# Week 3 - Slotted Pages

Last edited: 2026-05-27

In the previous lecture we introduced the Page for Tuples. In this lecture we develop the ideas to abstract away the management of data in memory vs on disk.

# Slotted Page

Previously we used a Page to collect Tuples into a single object. However, we lazily placed these into a vector to store them within the page. Each time we delete a Tuple from this Page, the page has to reshuffle all the data in the vector to remove the gap. Also, this means the index into the vector is not a stable identifier for any Tuple, thus making it hard to form indexes on top of it. Therefore, we introduce the concept of a Slotted page.

Think of a Slotted page as a block of memory with some metadata at the start to identify where data is stored. Each ‘slot’ is metadata (an offset and length) pointing to where a Tuple’s bytes live in the data region of the page, and the data region entries can be dynamically sized based on need. Deleting a slot then involves marking it as empty. This has the following advantages:

  • Indexing into the pages slots is a stable identifier.

  • Using pointers we can have a zero-copy page loading. This comes from using raw bytes in the pages data.

  • We can do inplace updates to the data without needing to rewrite the whole page.

- - - - - - -

◆ GOAL A ◆
According to the slotted pages lecture notes, why did storing Tuples in a vector make it hard to build indexes? Answer in one to three sentences.
◆ GOAL B ◆
Proceed with the slotted pages lecture notes, starting after the final bullet point.
The data that comes next is from a separate source and is not part of the slotted pages lecture notes.

◆ DATA SHOWN ◆
- - - - - - -

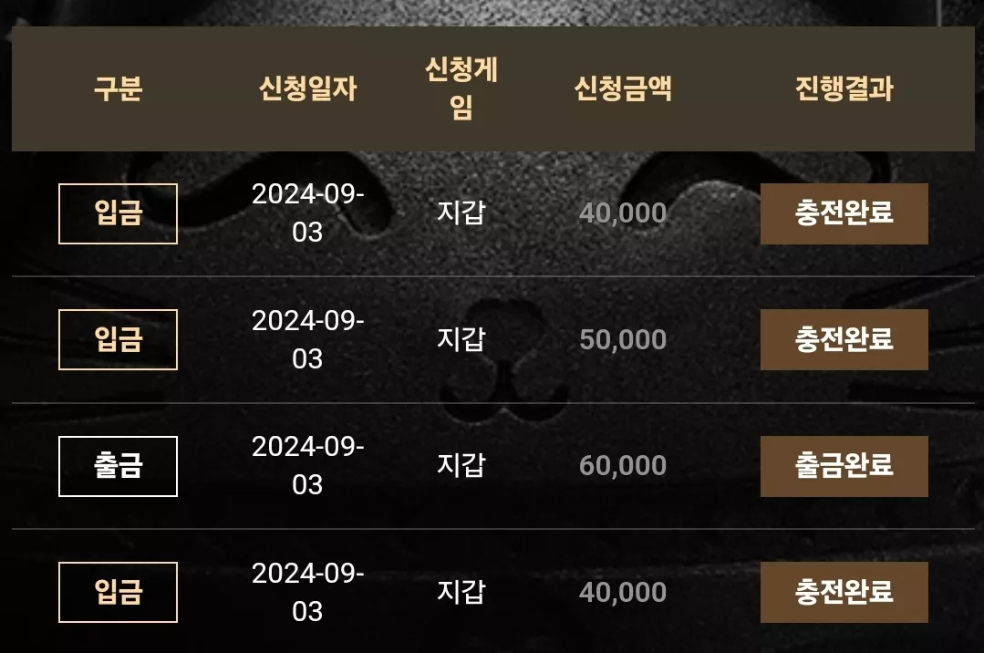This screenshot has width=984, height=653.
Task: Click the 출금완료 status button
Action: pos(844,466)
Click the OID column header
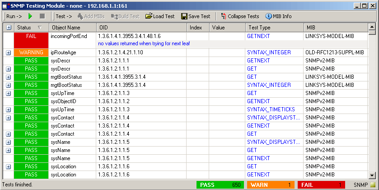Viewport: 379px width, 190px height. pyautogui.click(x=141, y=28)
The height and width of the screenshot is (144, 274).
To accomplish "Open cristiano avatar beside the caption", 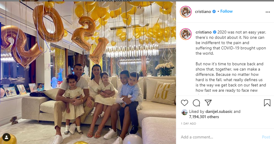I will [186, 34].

- - - - - - -

◆ WRITTEN REPLY A ◆
Deleting a Tuple forced the page to reshuffle the vector's data to close the gap, so a Tuple's position in the vector could change. Because that position was not a stable identifier for the Tuple, it was hard to form indexes on top of it.

◆ WRITTEN REPLY B ◆
However, this comes with a downside which is internal fragmentation that can form from gaps appearing between slots. Therefore this is something we will need to manage going forward.

First, let’s introduce the slot.

static constexpr size_t PAGE_SIZE = 1024;  // Fixed page size
static constexpr size_t MAX_SLOTS = 100;   // Fixed number of slots
static constexpr uint16_t INVALID_VALUE = std::numeric_limits<uint16_t>::max(); // Sentinel value (should be max)

struct Slot {
  bool empty = true;                 // Is the slot empty?    
  uint16_t offset = INVALID_VALUE;    // Offset of the slot within the page
  uint16_t length = INVALID_VALUE;    // Length of the slot
};

Then the structure of a slotted page is as follows:

  • A fixed sized metadata section to hold the slots.

  • A fixed sized page of data that can have data written to it in whichever order as long as the slots track active records.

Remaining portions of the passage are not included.